Pineapple sage is a great tea herb.  It can be dried and used for winter tea making, but it does lose a lot of its flavor once dried.  So use it fresh for teas and maybe freeze some of it for fresh-tasting teas in the winter.  Pineapple sage can also be used in cakes, pies, fruit salads, sweet vinegars, marinades, and I even found a jelly recipe that I plan to try later this week.  Look for it at my Farmer's Market booth soon!  You can add it to puddings, salads, cream cheese, and the flowers are edible and add great color!  You can also add fresh pineapple sage leaves to lemonade or iced tea.  You can make a delicious sun tea by simply putting equal parts of pineapple sage leaves and lemon verbena leaves in a jar and fill with water.  Set the jar in the sun, and brew a naturally sweetened and refreshing iced tea.

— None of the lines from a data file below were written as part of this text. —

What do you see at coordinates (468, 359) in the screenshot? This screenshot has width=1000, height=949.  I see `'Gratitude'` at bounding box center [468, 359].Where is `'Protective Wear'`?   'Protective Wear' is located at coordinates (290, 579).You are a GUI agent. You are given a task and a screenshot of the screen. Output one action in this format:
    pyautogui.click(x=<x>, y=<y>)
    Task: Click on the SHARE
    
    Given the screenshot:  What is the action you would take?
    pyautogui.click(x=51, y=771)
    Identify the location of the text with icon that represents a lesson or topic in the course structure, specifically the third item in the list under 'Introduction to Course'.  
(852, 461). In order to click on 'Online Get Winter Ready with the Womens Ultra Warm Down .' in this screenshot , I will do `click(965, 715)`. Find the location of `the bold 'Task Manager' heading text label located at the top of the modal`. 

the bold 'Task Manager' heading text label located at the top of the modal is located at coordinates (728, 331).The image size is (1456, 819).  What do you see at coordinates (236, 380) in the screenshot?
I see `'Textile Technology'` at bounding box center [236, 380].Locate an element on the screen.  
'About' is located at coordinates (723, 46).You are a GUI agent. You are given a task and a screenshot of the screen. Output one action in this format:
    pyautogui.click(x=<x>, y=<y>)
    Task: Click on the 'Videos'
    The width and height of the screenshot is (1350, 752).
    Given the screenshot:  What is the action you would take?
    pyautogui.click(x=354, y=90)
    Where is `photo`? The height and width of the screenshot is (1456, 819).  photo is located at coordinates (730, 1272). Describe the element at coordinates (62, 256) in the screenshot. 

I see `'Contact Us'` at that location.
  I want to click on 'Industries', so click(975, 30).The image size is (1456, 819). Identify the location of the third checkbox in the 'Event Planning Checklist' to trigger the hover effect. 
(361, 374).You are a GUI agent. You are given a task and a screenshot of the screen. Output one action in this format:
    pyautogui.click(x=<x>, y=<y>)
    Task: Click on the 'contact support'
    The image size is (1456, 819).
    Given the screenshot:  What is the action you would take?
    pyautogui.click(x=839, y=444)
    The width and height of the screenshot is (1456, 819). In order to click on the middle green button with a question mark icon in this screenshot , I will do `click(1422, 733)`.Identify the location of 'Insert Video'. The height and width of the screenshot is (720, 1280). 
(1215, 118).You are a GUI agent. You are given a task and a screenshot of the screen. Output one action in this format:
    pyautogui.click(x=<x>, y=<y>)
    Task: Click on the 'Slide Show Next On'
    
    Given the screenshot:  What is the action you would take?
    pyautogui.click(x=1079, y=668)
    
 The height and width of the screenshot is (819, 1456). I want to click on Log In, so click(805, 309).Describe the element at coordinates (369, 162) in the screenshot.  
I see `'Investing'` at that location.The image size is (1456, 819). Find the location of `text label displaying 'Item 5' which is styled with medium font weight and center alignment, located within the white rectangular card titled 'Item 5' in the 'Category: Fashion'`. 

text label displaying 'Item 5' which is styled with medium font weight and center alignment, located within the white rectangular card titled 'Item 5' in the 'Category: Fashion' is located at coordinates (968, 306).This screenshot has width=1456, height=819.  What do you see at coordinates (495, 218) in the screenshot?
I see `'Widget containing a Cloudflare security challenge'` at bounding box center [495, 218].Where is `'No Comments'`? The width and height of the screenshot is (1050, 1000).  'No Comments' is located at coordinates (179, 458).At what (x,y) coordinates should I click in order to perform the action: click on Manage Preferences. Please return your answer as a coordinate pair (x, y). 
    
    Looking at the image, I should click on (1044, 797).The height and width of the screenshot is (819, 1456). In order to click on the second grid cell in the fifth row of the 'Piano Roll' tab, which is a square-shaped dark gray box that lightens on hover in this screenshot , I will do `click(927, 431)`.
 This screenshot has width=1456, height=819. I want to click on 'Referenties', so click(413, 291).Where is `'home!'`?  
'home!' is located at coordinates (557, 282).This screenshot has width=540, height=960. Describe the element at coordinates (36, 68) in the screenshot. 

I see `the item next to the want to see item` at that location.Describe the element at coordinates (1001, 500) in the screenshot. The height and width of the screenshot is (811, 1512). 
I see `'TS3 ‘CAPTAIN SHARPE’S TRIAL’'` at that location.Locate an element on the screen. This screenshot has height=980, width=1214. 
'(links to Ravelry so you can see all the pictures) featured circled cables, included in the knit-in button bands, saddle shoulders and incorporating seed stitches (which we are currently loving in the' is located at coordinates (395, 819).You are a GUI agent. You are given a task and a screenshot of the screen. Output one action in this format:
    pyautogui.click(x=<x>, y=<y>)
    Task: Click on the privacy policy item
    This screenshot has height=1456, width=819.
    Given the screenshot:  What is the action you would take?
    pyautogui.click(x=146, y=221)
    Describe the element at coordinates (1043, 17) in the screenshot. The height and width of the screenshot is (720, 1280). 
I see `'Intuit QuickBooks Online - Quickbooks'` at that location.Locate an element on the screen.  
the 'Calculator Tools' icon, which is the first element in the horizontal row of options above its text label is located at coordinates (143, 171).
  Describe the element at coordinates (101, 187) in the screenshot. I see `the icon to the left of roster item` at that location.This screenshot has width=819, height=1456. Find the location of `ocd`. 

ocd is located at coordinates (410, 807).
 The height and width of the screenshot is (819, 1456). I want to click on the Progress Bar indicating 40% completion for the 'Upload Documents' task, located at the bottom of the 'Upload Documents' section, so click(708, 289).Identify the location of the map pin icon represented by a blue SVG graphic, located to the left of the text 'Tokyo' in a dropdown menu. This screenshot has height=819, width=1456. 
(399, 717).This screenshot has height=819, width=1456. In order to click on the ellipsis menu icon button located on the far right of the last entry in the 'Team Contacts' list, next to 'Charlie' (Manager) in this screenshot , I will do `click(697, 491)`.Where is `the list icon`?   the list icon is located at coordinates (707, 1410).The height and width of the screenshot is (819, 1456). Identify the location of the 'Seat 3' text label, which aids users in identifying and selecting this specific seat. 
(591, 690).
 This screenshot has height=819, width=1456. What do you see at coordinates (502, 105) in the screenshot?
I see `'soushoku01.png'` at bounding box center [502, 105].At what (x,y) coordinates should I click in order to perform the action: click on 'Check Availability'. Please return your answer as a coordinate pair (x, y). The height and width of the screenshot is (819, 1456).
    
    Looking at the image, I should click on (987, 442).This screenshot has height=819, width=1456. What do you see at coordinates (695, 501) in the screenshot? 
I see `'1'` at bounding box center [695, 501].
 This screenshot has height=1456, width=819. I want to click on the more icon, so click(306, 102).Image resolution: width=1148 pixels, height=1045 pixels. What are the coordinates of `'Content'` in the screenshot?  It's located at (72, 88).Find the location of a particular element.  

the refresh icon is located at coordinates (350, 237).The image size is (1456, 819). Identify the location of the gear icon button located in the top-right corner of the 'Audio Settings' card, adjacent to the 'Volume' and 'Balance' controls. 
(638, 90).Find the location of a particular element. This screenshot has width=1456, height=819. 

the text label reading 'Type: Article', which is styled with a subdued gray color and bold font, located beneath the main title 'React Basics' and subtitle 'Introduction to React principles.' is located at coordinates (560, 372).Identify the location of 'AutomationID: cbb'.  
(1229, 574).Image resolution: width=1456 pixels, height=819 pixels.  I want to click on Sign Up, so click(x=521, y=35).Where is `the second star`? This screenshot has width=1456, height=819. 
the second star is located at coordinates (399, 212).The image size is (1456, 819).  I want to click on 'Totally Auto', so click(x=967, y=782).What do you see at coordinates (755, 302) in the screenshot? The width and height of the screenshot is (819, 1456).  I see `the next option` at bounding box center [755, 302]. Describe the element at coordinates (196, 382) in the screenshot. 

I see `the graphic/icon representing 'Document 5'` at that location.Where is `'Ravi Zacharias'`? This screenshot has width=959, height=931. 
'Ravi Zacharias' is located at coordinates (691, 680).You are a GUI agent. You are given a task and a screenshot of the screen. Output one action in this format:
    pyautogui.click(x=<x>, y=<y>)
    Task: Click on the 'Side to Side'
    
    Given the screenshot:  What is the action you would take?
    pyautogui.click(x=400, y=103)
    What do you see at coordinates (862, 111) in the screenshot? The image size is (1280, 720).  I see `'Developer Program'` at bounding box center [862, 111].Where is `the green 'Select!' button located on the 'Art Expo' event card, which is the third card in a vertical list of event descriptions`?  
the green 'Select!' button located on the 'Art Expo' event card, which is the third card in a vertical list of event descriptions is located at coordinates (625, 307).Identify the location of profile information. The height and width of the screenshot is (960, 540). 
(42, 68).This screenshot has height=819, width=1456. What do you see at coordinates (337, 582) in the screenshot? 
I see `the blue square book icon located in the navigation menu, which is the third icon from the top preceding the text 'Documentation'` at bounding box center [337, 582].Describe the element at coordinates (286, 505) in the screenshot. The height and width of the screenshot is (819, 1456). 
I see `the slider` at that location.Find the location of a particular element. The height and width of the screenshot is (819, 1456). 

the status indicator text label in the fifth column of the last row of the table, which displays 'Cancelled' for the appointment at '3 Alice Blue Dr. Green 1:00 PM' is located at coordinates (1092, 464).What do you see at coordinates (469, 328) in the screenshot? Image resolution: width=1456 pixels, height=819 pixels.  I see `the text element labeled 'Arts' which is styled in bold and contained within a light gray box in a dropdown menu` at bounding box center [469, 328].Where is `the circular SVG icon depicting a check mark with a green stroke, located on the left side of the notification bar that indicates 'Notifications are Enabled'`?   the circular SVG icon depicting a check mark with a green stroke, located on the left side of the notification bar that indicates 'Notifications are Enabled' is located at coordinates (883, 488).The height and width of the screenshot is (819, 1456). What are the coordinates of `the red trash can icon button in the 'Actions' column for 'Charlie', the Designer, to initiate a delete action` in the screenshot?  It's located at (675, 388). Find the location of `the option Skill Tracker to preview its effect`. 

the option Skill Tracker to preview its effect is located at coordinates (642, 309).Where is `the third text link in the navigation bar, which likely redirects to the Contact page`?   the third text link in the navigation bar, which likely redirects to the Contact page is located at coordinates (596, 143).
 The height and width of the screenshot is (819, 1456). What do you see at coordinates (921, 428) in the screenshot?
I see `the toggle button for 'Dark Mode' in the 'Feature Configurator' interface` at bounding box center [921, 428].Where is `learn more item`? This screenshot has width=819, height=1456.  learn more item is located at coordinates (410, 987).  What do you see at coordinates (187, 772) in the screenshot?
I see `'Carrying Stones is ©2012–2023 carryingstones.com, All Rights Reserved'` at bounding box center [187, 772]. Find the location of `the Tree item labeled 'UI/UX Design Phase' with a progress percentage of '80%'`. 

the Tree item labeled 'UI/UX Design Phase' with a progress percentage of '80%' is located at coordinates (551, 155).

Like cake?  Who doesn't?  Here is a yummy recipe for a Pineapple Sage Pound Cake:
Cream together 1 cup butter and 1 cup sugar until very light and fluffy.  Beat in 1/4 cup honey.  Add 5 eggs, one at a time, making sure to beat for one minute after each addition.  Beat in 2 Tblsp. chopped pineapple sage leaves, 3 Tblsp. pineapple sage flowers, 4 Tblsp. well-squeezed, chopped pineapple, and 1 tsp. grated lemon peel.  In a separate bowl, stir together 2 cups flour and 1 tsp. baking powder.  Fold the dry ingredients into the beaten ingredients until just blended.  Pour into 4 mini loaf pans (6" x 3" x 2") and bake at 350 degrees F. for 45 minutes.  Cool 10 minutes before removing from pans.
Want to grill out this weekend?  Try this lovely marinade for Pineapple Sage Chicken:
1/4 cup Teriyaki or Tamari or Soy sauce
1/4 cup honey
1/2 cup olive oil
2 Tblsp. lemon juice
2 Tblsp. apple juice
2 tsp. freshly grated ginger root
Handful of Pineapple Sage leaves, chopped
Add some chopped jalapenos if you would like a little more kick!
Marinade chicken in the above ingredients and cook on the grill.  Serve with pineapple kabobs.
So there is some information and recipes to get you started.  Come see me a my Farmer's Market booths or visit the store and get at least one pineapple sage for your garden!  I'll have them on special while supplies last!
More news to come.  I have been taking pictures of various events, experiments, and projects and hope to post them in the next few days.  But now, I'm off to make blueberry jam!!!!!

1 comment:

  1. Oops. I planted mine in a tight spot. However, it looks fabulous against those new orange-ish colored coneflowers. I think I will do the 'freeze in water' idea. Thanks Joyce!